Korean J Anesthesiol. 2024;77(1):3-4
Publication date (electronic) : 2024 January 25
doi : https://doi.org/10.4097/kja.24038
1Department of Anesthesia and Pain Medicine, Pusan National University School of Medicine, Busan, Korea
2Department of Anesthesia and Pain Medicine, Biomedical Research Institute, Pusan National University Hospital, Busan, Korea
Corresponding author: Eunsoo Kim, M.D., Ph.D. Department of Anesthesia and Pain Medicine, Biomedical Research Institute, Pusan National University Hospital, 179 Gudeok-ro, Seo-gu, Busan 49241, Korea Tel: +82-51-240-7274 Fax: +82-51-240-7466 Email: eunsookim@pusan.ac.kr
Received 2024 January 15; Accepted 2024 January 23.
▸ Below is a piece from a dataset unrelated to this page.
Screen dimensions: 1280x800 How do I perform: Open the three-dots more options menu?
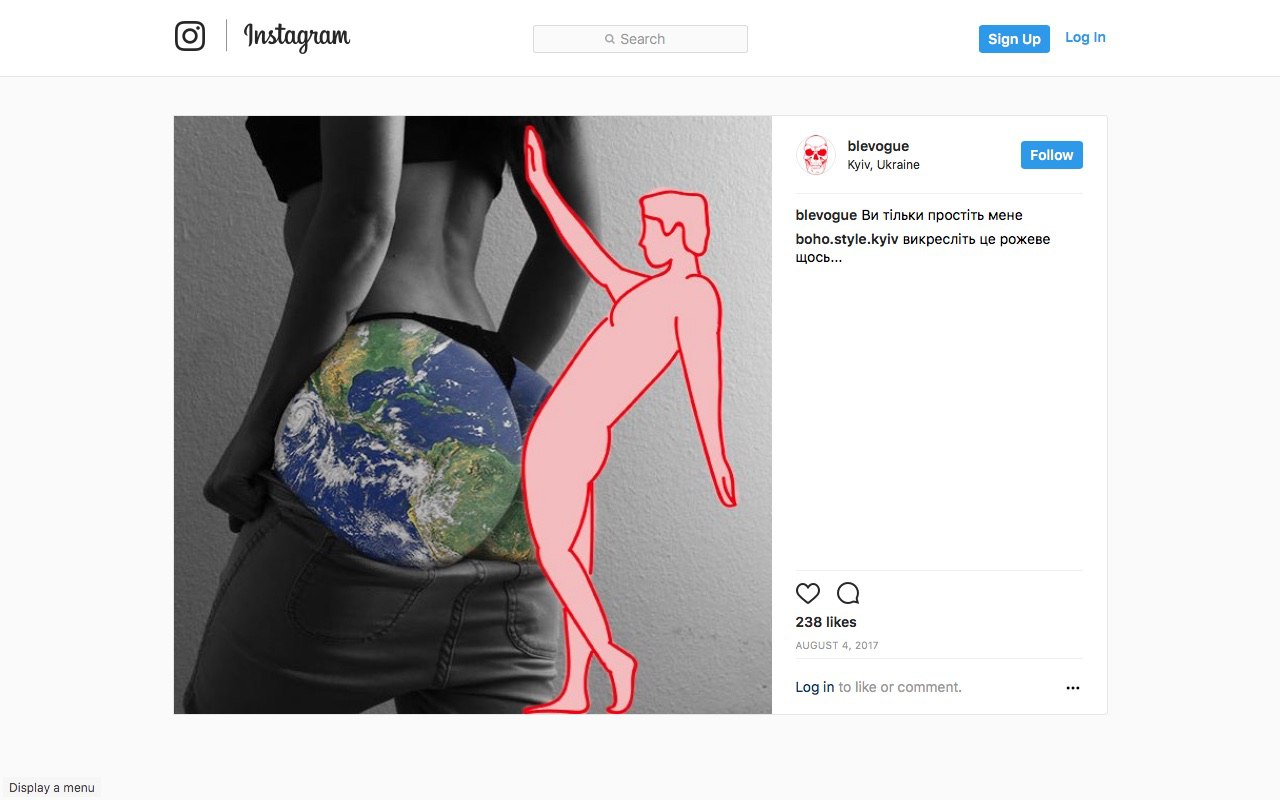pyautogui.click(x=1073, y=688)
Population aging refers to the increase in the proportion of elderly individuals in a population resulting from longer life expectancy and declining fertility and tends to characterize upper-middle and high-income countries, such as Organization for Economic Cooperation and Development (OECD) member countries. Statistics Korea reported that 18.4% of the total population was elderly (aged > 65 years) in 2023 [1]. If this trend continues, the elderly population will constitute over 20% of the population and Korea will become a super-aged society by 2025. The number of surgeries performed on elderly individuals continues to rise as the population ages. As the elderly population has age-related organ reserve decline and various medical comorbidities, surgery can provide a conclusive approach to treating several diseases related to aging. Although symptom relief and life extension are undeniable benefits of surgery, the risk of postoperative complications is more remarkable for the elderly than for the young [2].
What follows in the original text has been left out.